The response is wrong. I remember reading an article that disproved it and explained the actual reason. However I forgot the actual reason.
COBOL doesn’t have a date type. And there were “people” in that “list” that weren’t just 150 years old, and they varied in ages.
The real answer is that the list that they’re saying is people getting social security, isn’t the list of people getting paid, just lists of random ages in the database, which ultimately means nothing.
They also found that there’s people over 200, so that default date thing doesn’t really explain it all.
It’s because that explanation isn’t correct. The real deal is you just have entries without a death date, so if you ran a query this get super old ages as a result.
Note that isn’t a database of payments or even people eligible for them, just a listing of ‘everyone’ with a SSN. There is a separate master death index. In the old days, wild west kind of stuff people would disappear so the death date would never get entered. Modern days every morgue and funeral home has to legally notify SS when someone dies, there is a specific form and major hell to pay if you don’t do it.
Social Security numbers were first issued in 1937. You would have need someone to be over 110 in 1937 to have an age over 200. I think that it’s a combination of birthdays entered wrong plus no official death date.
I think those are related to survivor benefits. Like an old man marrying a young woman in the 40’s. Like the civil war vets marrying woman in the 20th century. The last civil war widow was getting benefits until she died in 2020. But still the same basic issue.
But in that case the old man isn’t getting benefits but just is needed as a reference for the person actually getting them.
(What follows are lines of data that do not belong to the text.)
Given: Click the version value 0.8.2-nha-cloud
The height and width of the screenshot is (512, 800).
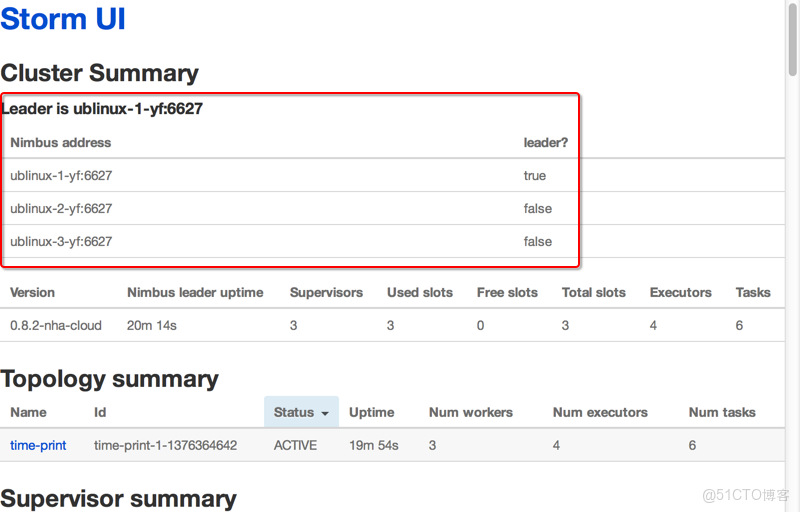Looking at the screenshot, I should pyautogui.click(x=56, y=325).

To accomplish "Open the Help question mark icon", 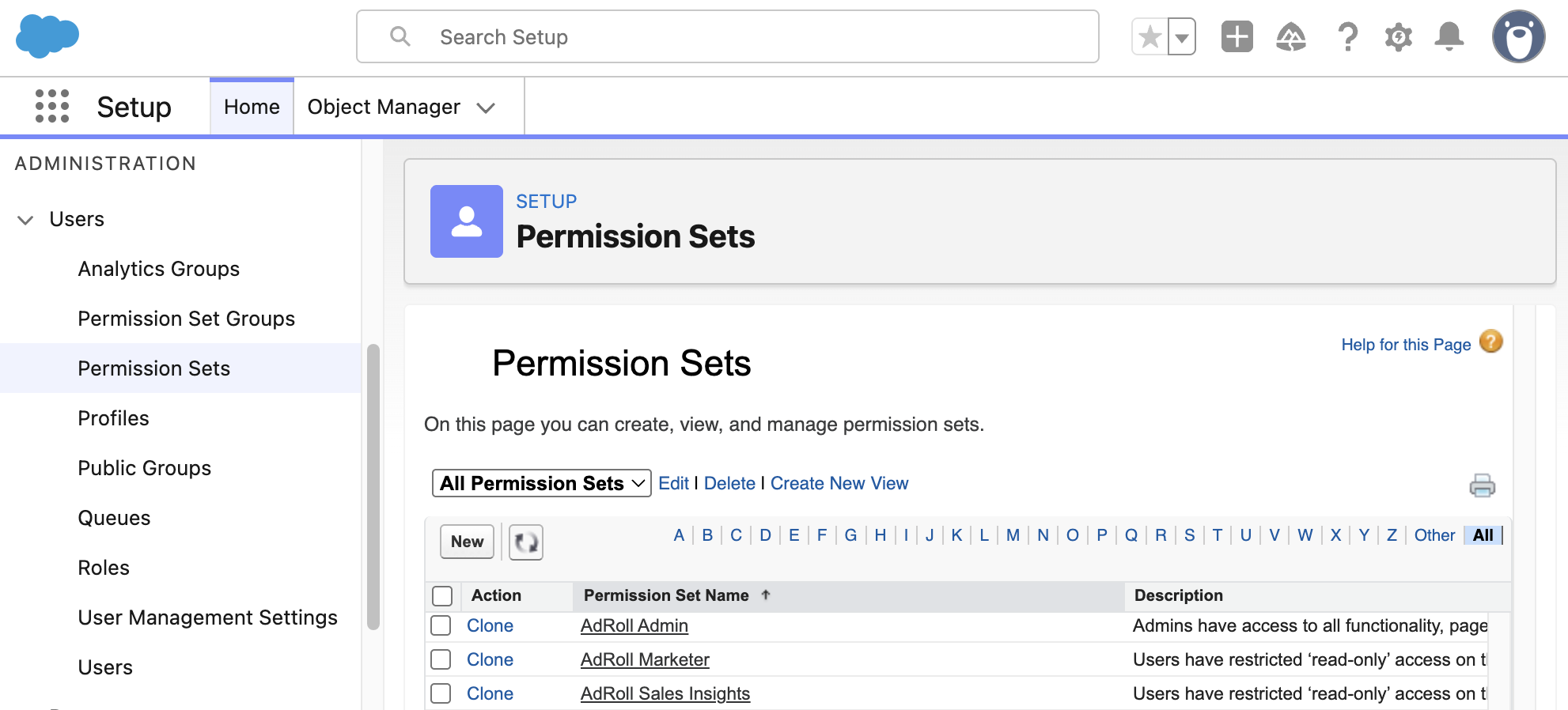I will coord(1347,36).
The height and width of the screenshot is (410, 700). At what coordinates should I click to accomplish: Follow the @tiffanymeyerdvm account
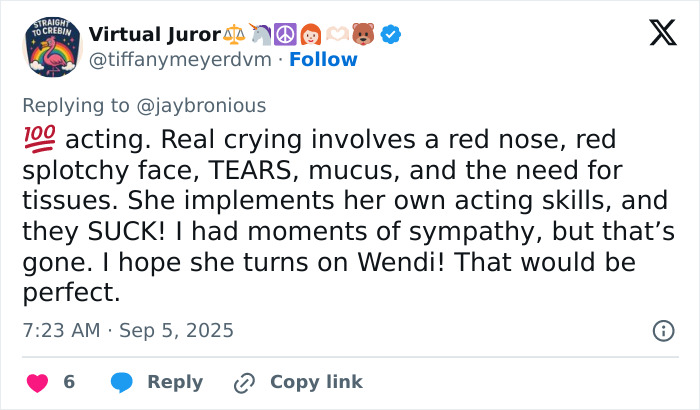coord(323,59)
Also a lot of people between 110 and 150, so I’m sure there is a larger answer.
However, Social Security cuts off at 115, and they supposedly found like 10 million people older than that. Considering there are only ~50m people on Social Security, and the database they were searching wasn’t even about current recipients, most people would conclude that there is likely an error in data, rather than immediately jump to fraud. Of course, ketamine is a hell of a drug and Elon is not most people.
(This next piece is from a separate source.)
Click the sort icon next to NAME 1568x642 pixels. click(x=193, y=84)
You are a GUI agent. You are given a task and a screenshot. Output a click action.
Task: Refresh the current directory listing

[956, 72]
It’s definitely still concerning if the database has a large number of errors. But systematic fraud would be much worse ofc.
the database doesn’t have to necessarily be accurate if there’s other checks - a flag for test data, a system that checks the person is real against another database before dispersing funds etc
No one ever fucking lived to that age for fuck’s sake!
In that case I think “year” means “lunar cycle”. This makes a more natural age (80-something IIRC)
Maybe, but you don’t know that. You only know the data you have doesn’t make sense. You can’t just make something up and claim it’s correct: you have no way of knowing what the real data is , nor are you an authority
It’s probably logical to not pay out social security for 900 years, but that’s just an additional business process for handling bad data
I also have doubts about the correctness of the specific claim, but of course there’s bad data. How could there not be? That doesn’t mean you can claim fraud, it means you can check with the processes that keep money from being sent out where there is bad data.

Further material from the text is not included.